### Records from a data source
▼▼▼

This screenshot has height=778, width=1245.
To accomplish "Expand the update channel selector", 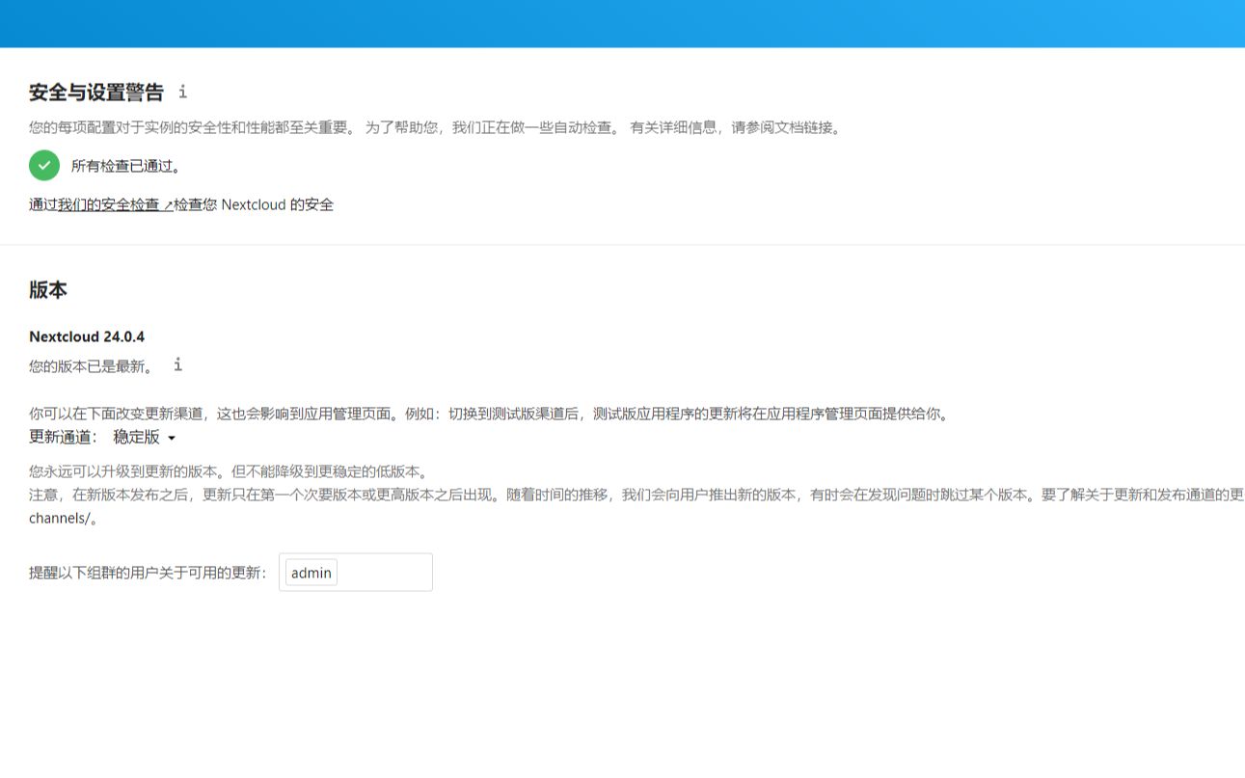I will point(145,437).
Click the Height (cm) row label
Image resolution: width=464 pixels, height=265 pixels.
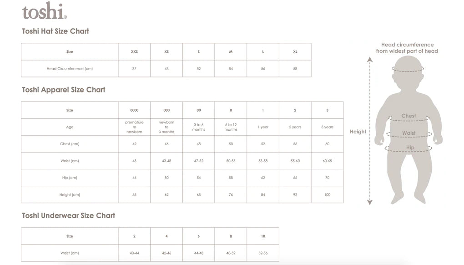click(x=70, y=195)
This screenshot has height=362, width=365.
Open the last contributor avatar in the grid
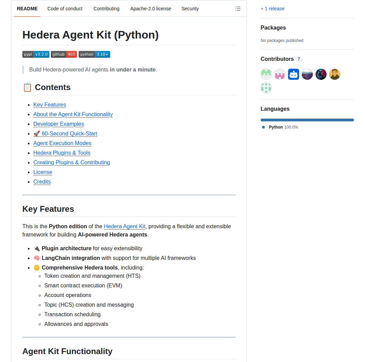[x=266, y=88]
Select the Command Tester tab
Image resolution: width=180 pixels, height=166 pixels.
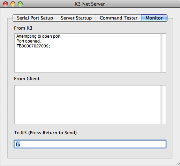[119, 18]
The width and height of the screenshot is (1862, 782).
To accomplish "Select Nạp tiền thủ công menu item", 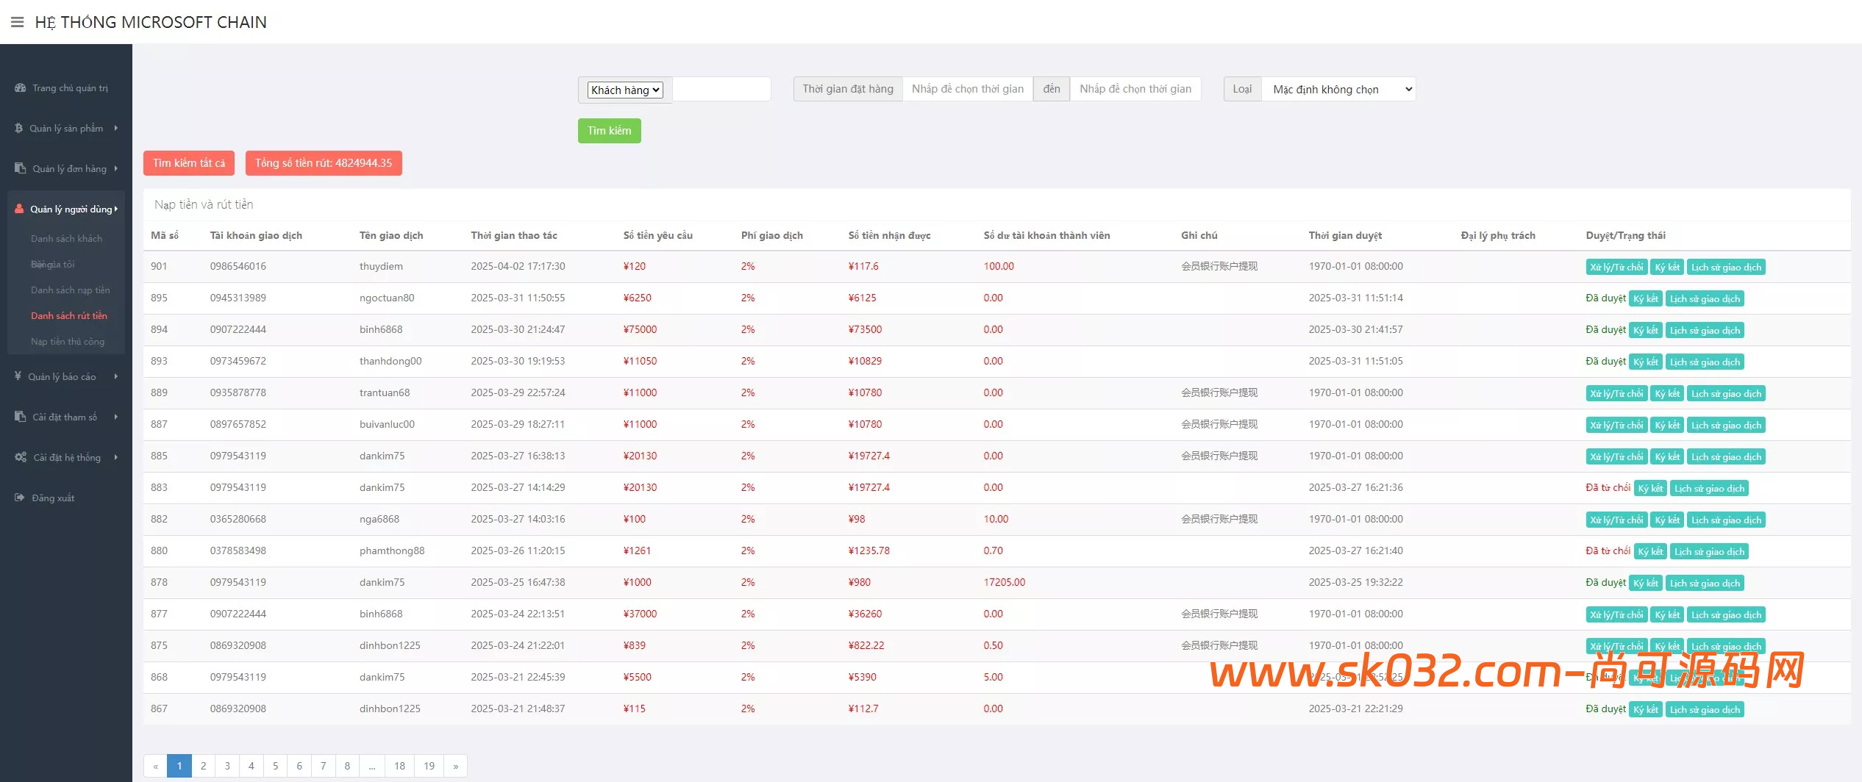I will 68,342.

▲▲▲
▼▼▼

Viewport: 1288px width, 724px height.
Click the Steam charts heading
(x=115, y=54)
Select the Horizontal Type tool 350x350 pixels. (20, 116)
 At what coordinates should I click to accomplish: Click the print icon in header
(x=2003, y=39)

▲▲▲

Reply with the number of lines in the preceding entries that contain "This", and no other words.

2